- Set task 1
In the Point-In-Time Count transcript, how often does the state of Washington require the count?
- Set task 2
Continue the Point-In-Time Count transcript from the point where it stops.

- Excerpt to read

+ + +

But Sarah’s point was, how can we build infrastructure so that such individuals who are imperfect, that we can’t control, who inevitably make mistakes, don’t get seriously hurt or killed. And I just didn’t realize how deep that rabbit hole goes, from pedestrian-level lighting, to street width, to what kinds of vehicles can drive on the street and all of that. I just found that really illuminating.
Miller: Rolie, what do you have for us?
Rolie Hernandez: Yeah, so I think we all know what the Point-In-Time Count is. It’s a snapshot of what homelessness looks like in a given area at a given time. It’s federally required every other year, but the state of Washington requires it every year. So Dave and I had the privilege of following some outreach workers with Vancouver’s Council for the Homeless back in February. We saw them as they provided resources, but this is a clip when a surveyor was asking someone what their experience was like on the streets.
[Recording from interviews with the Council for Homeless and people experiencing homelessness in Vancouver playing]
Brian Starbuck [surveyor]: And is this your first time being homeless?
Hailey: No, I’ve been fighting it ever since my mom passed away when I was 16. I started at 17, but it’s gotten to the point where it seems like I can’t move anywhere because of my domestic violence that I’m in. So I don’t know how to get out.
Starbuck: OK, so you’re currently fleeing domestic violence.
Hailey: Yes, currently. He is actively in jail.
Starbuck: So how long have you been in your car without a place to live?
Hailey: I’ve been in – this is his car – for four years.
Starbuck: And have you stayed in a shelter at all in the last three years?
Hailey: No.
Starbuck: How long have you lived in Clark County?
Hailey: Going on six years.
Starbuck: And the zip code for your last permanent address?
Hailey: It was just literally right down the road, so I think it’s 98682. Do you know where the state patrol is?
Starbuck: Yeah.
Hailey: Right over there on 48th Circle.
Starbuck: Some of these questions are a little touchy. Are you actively in addiction or anything like that?
Hailey: No
Starbuck: Do you have any health conditions, chronic health conditions or anything like that?
Hailey: I mean, so, so. I have a weak immune disorder so if somebody’s sick and comes around me, I’m [beep], I’m screwed.
[Recording ends]
Hernandez: I could confidently say that this is the earliest I’ve ever woken up for any kind of work-related thing. I think it was like waking up at 4:30, Dave and I meeting at 5. And it definitely was worth it. I think it was such a kind of honor to be able to kind of go with these outreach workers as I kind of did this kind of one-day event. That was a lot to handle.

+ + +

- Information shown

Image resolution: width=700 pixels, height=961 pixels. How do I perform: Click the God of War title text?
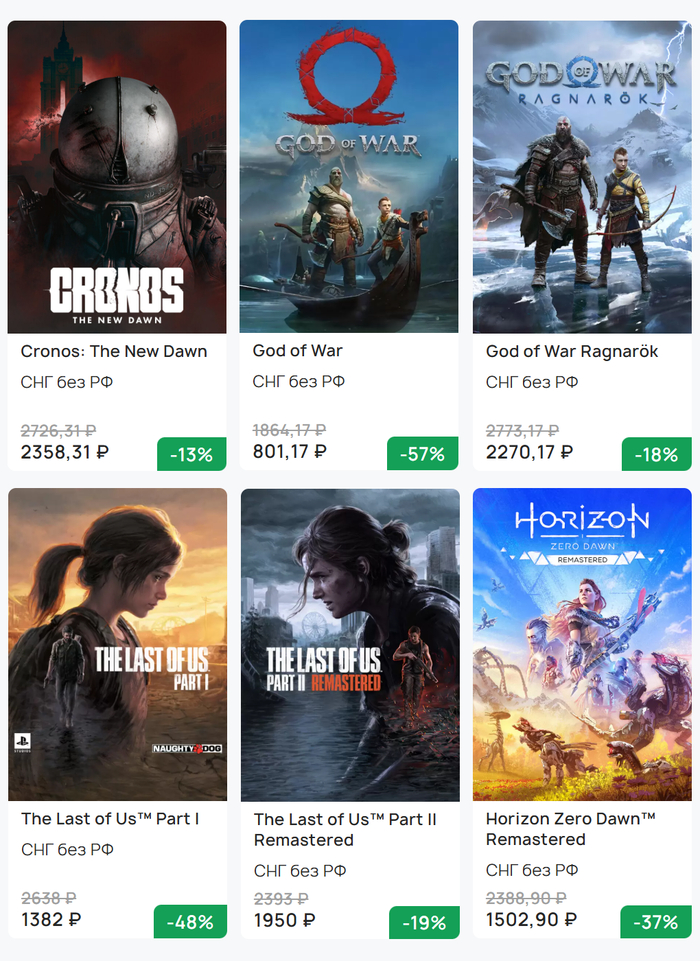(298, 351)
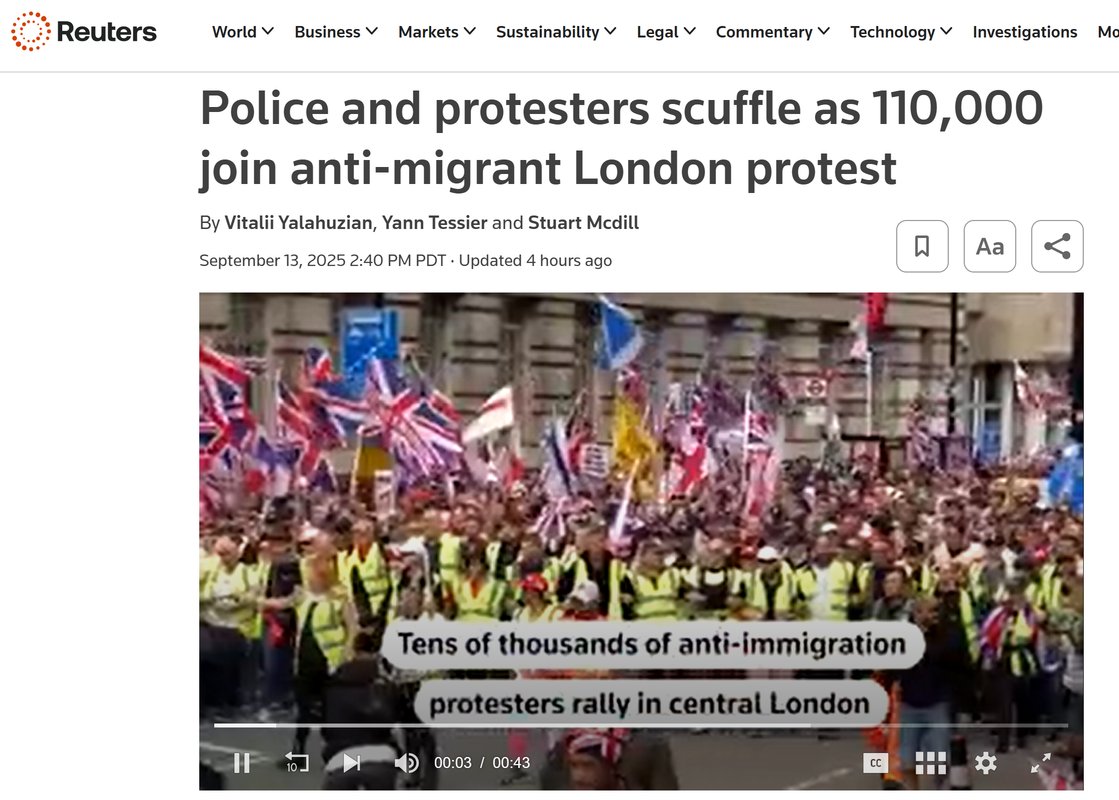
Task: Pause the video playback
Action: click(x=242, y=763)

+ + +

- Exercise result 1
Every year.

- Exercise result 2
DiCarlo: Definitely, yeah, and it’s kind of like you said earlier, just the importance of being able to go out in the community and speak with people out there. So often, we’re inviting them into our space and to have conversations here in the studio. So it’s really, I don’t know, resonant when we’re able to go out and talk to people, and see where they’re at. I really like that aspect of it.
Miller: This is something, too … I’ve been hoping to do this for years. And we’ve talked to people, we’ve gone on various reporting trips in homeless encampments, talked to people experiencing homelessness on the street, but we’ve never been a part of the Point-in-Time Count, even though for years we had talked about the numbers that came from these counts in the Portland area or in other places. So it was really important to see how they’re actually done, how the numbers are arrived at and the lives behind those numbers.
Malya, what do you have for us?
Malya Fass: So this was a conversation we had with a couple of people from Nutrition Inside, which is a Portland nonprofit that launched last year. It’s a nonprofit that aims to improve the quality of food for adults in custody in Oregon prisons, and they connect surplus food with correctional facilities, things from orchards and farms. So we’ll hear from Aidan O’Connor, who’s the founder of the project, and a little later in the clip, you’ll hear from Noelle St John, who was formerly incarcerated at Coffee Creek Correction Facility and she now works as an advisor for the nonprofit. I just loved this interaction.
[Recording from an interview with Nutrition Inside’s Aidan O’Conner and Noelle St John playing]
Aidan O’Connor: So we’re getting donations of blueberries, blackberries, loganberries, persimmons, avocados – all of this really fresh food.
Miller: [Speaking to Noelle St John] I’m not sure which fruit that he mentioned made you say “mmm,” but was it avocado?
Noelle St John: Yeah, it’s like gold in there. The minute I was released, I bought like 15 of them and I only ate avocados for a whole week.
Miller: Have you been inside a prison to see some of the women or men who are the recipients of the food for this project? I mean, have you seen the reactions among adults in custody?
St John: No, but being in the garden program and being a gardener that got to grow some of the food in the women’s prison, I got to see people’s expressions when they got a tomato for the first time that year. The change in their faces was just incredible. It was like their whole demeanor changed like they were just reliving every moment that they’ve had something delicious in their life. And you can just see it changed their whole day – just a tomato, a small thing that you see every day in the supermarket and stacks.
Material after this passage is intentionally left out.